>> BEGIN

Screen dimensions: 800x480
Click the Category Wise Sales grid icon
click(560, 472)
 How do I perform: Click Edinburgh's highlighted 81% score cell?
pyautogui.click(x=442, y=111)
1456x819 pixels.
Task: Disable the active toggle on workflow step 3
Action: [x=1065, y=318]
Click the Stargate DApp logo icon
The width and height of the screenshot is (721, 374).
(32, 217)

>> END

Exercise task: Can you reproduce the whole listing above word for word, keeping every line in its original order?

Task solution:
Screen dimensions: 800x480
Click the Category Wise Sales grid icon
click(560, 472)
 How do I perform: Click Edinburgh's highlighted 81% score cell?
pyautogui.click(x=442, y=111)
1456x819 pixels.
Task: Disable the active toggle on workflow step 3
Action: [x=1065, y=318]
Click the Stargate DApp logo icon
The width and height of the screenshot is (721, 374).
(32, 217)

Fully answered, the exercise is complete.